An early, but still vivid, formative memory of mine was watching the noisy, black & white video of the Apollo 11 mission. It was partly responsible for my enduring sense of awe and possibility, and probably the moment I knew I had to be a scientist or engineer.

Our world is going to hell in many ways, to be sure, but we're going to the moon again today, and I can't help but get excited about that.

We had a pretty crappy president then, too.

The space program was inseparable from the cold war that gave birth to it, but it also transcended it. It was, by design or not, about far more than rockets or space. It was about inspiration and imagination.
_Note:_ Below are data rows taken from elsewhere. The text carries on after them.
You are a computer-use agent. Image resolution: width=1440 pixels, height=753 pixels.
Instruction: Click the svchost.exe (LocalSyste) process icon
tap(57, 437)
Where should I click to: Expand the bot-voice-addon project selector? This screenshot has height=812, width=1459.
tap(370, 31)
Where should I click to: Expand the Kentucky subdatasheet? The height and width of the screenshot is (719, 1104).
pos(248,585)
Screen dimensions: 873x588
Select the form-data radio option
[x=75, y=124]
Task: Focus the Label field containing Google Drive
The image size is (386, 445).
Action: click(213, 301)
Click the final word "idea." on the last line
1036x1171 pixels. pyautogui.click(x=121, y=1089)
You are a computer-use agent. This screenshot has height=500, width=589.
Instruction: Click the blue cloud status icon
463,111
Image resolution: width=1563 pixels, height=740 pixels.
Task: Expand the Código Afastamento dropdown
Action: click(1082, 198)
For a generation of a certain kind of nerdy kid, there was *nothing* cooler than space, rockets, exploration. For many of us, the feeling stuck.

@mattblaze

i remember the early apollo missions on TV and being blown away at the idea that someone so far from earth could send video/audio to my TV. surely getting from that to a star trek universe was doable, maybe even in my lifetime. after all, my grandparents had gone from the wright brothers to manned spaceflight in their lifetime.

NASA hasn't been perfect but there's still a bit of that science magic in space exploration.

@paul_ipv6 @mattblaze I had similar thoughts about all the live video from odd places today. Watching the main engine jettison live! Back in the Apollo days I think we had till mission end to wait for that sort of detai4.